CARTAGENA, Colombia: The ashes of Nobel literature laureate Gabriel Garcia Marquez were laid to rest on Sunday in Cartagena, the jewel of colonial architecture on Colombia’s Caribbean coast, following a tribute to the author.

“There is joy mingled with sadness,” his 85-year-old sister Rosa Aida Garcia Marquez, one of the author’s ten siblings, told AFP.

His ashes will be kept in a former convent near the home where he liked to stay.

Huge yellow butterflies, a symbol of magical realism — the genre Garcia Marquez helped make famous — graced the cloister’s trees for the ceremony, which was attended by his widow and some 400 guests, most dressed in white.

“It’s an honour for the city of Cartagena to host such an event,” Gonzalo Garcia Barcha, a son of the celebrated Colombian writer, told AFP.

Garcia Marquez, the author of “One Hundred Years of Solitude,” died at the age of 87 on April 17, 2014 in Mexico, where he lived with his wife Mercedes Barcha.

“The family is here,” Garcia Barcha said; relatives had arrived in recent days from France and the United States.

Edgar Parra Chacon, president of the University of Cartagena, to which the cloister is attached, expressed what he said was a “great honour to receive ‘Gabo,’” the affectionate nickname given to the writer.

The Claustro de la Merced, or Cloister of Mercy, is about 100 metres from the family’s seafront home.

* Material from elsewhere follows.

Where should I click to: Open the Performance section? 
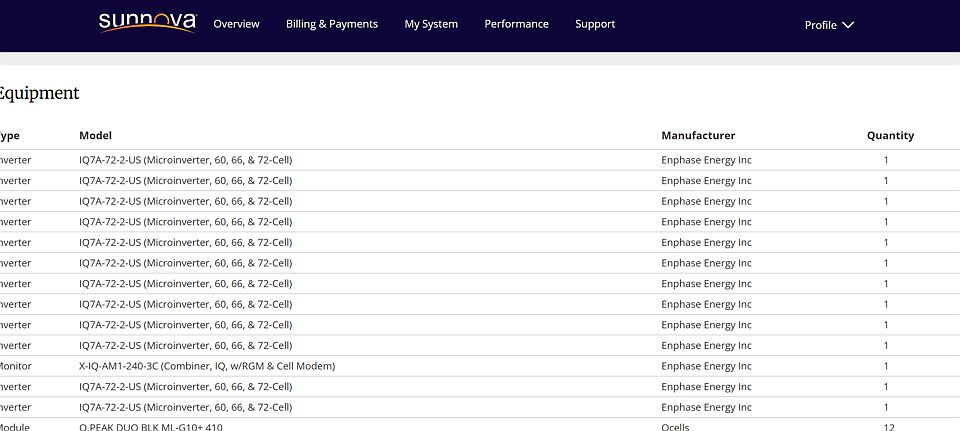pos(516,24)
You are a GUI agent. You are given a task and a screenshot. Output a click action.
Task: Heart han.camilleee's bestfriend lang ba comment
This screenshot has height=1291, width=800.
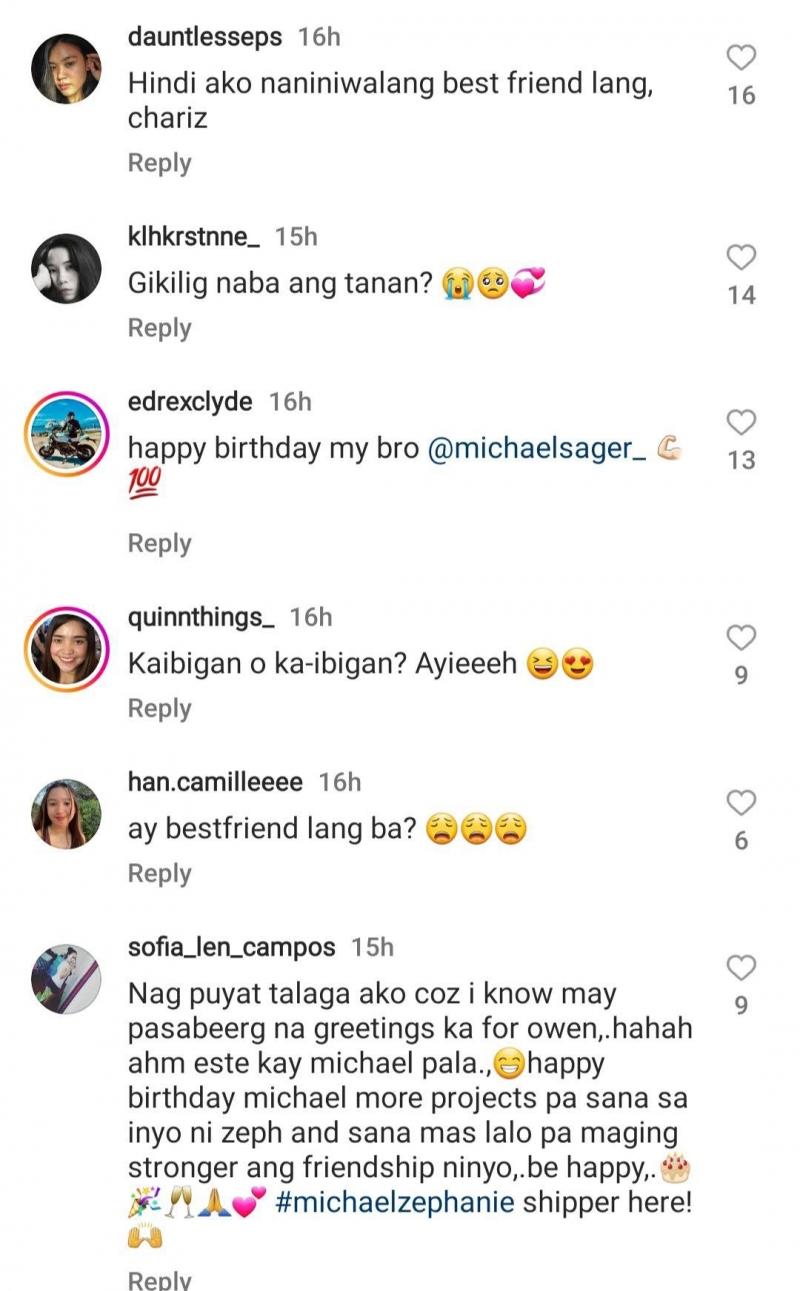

Garcia Marquez’s two sons — Garcia Barcha, a designer who lives in Paris, and Rodrigo Garcia Barcha, a US-based filmmaker — unveiled a bronze bust of the author by British sculptor Katie Murray, which stands in the courtyard.

The family placed the ashes inside stonework under the bust earlier during a private ceremony.

Only a portion of Garcia Marquez’s ashes are being held in Cartagena, however. The rest will remain in Mexico, where he lived since the 1980s.

President Juan Manuel Santos, who once saluted Garcia Marquez as “the greatest Colombian of all times,” was absent from the funeral, despite being on the invitation list.

Garcia Marquez earned widespread admiration for his fervent defence of the rights of victims of Latin American dictatorships.

There was no unanimity around the placement of the writer’s ashes.

“The homage to Garcia Marquez ... should take place at his native Aracataca,” the village where he was born in 1927, Nereira Esparragoza, 51, told AFP. He had travelled from Barranquilla, some 130 kilometres away.

Katia Manjarrez, 53, a Cartagena businesswoman, went further, saying, “We should respect the country he loved, Mexico.” As much as the presence of Gabo’s ashes could be a boon to her city, she said, “for him, Cartagena and Aracataca were less important.”

But near the walled city’s famous Clock Tower, 62-year-old Gustavo Cabarcas said the ashes belonged in Cartagena.

“For us,” he said, “it is a source of joy that they remain here.”